In his High Priestly Prayer at the Last Supper he has prayed that his disciples might be one, not in a functional sense of being part of the same organisation, but in the way that Jesus and his Father are one: “may they all be one. As you, Father, are in me and I am in you, may they also be in us, so that the world may believe that you have sent me.”
When Jesus says, “I am the way, and the truth, and the life. No one comes to the Father except through me”, he is saying that he is the way by which his disciples, too, will come to call God “Father”. He is the way by which they will be included in the life that he shares with his Father, the life in which there is no death.
So, when the Risen Lord meets Mary Magdalene outside the tomb, he says, “Go to my brothers and say to them, “I am ascending to my Father and your Father, to my God and your God”. For the first time in John’s Gospel, Jesus’ Father is our Father, too, his God is our God, too. We are no longer servants, or even friends, but brothers and sisters.
Jesus through his death has gone to the Father, and now lives the limitless, unconditioned, deathless life of the Resurrection. By the power of his resurrection, we too can become children of God, we too can call God “Father”.
The old imagination of a life conditioned by violence and fear and bounded by death has gone. Christ is risen, and that changes everything. Christ is risen, and that makes it possible to believe. Christ is risen, and that makes it possible to imagine what we could never have imagined before: that in the Father there is no death, no violence, no darkness at all. The Father is utterly vivacious, deathless self-giving love. And the Father calls us through Jesus to share in his life.

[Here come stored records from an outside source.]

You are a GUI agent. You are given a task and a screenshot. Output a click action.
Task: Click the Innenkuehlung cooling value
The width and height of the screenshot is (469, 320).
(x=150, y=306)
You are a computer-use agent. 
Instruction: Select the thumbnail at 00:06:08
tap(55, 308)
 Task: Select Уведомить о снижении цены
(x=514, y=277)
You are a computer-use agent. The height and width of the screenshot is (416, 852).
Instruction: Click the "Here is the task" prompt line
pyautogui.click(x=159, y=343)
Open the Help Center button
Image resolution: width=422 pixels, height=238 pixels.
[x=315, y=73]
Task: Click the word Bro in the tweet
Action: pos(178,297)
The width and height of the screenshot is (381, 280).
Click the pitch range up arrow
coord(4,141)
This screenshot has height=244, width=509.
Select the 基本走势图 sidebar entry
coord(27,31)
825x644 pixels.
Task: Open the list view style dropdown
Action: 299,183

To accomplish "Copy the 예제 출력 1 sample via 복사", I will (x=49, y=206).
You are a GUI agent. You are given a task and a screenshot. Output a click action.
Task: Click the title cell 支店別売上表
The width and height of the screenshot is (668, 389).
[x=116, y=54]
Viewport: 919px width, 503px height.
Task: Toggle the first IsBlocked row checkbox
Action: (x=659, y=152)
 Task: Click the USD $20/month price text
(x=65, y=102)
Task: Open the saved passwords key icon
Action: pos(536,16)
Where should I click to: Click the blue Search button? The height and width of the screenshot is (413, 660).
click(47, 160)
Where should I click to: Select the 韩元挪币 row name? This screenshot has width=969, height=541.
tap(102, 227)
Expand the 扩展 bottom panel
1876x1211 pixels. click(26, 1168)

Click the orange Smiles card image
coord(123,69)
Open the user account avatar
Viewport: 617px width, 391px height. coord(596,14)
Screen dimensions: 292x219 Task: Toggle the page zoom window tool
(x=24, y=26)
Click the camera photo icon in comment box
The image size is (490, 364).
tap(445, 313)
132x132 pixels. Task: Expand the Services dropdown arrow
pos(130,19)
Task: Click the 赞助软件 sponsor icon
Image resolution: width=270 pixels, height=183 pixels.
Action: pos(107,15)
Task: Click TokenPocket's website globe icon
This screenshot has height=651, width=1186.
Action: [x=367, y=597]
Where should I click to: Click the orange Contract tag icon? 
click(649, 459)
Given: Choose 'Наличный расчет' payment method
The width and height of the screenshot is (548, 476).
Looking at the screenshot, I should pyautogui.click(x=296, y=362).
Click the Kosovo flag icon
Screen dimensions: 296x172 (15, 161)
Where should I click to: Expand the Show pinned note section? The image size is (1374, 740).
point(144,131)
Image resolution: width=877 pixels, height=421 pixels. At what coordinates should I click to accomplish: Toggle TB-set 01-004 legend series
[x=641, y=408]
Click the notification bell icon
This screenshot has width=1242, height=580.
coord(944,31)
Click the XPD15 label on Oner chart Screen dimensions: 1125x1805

With the first disciples, the resurrection enables us to believe. To believe in Jesus, God’s Son. To believe in God the Father who raised him from the dead. To believe in the Spirit, who is God’s life, bringing creation into being, breathing in our hearts. Belief is belief in, not about. Belief is relationship. In a while we shall say the Creed together as we prepare to renew our baptismal promises. The Creed is not a tick chart of statements that we have to agree to. It is a description of the relationship we are in. The relationship of the Church, God’s people redeemed by the resurrection, with and in God who is Trinity.
And then like the first disciples, we shall meet the Risen Lord. He is risen to the unconditioned, boundless life of the Father, and makes himself known in bread and wine, the endless inexhaustible extension of his risen presence in all the world until the end of time.
We have met him, and we believe. We have met him, risen from the dead. He feeds us with his life, the life he shares with the Father, in whom there is no death. He is the way, the truth and the life. Through him we come home to the Father’s house, our Father’s house. In him we are freed from the old order of sin and death.
Jesus has completed the work he came to do, the work of our creation. After the seventh day, when God rested from his work, the eighth day has dawned, the day of resurrection, the day of new creation, the day that will never end.
God has burst into our lives from the empty tomb, to give us what we could never have imagined or foreseen: the deathless, vivacious, utterly loving life of God our Father. Now, and for ever. Alleluia, Amen.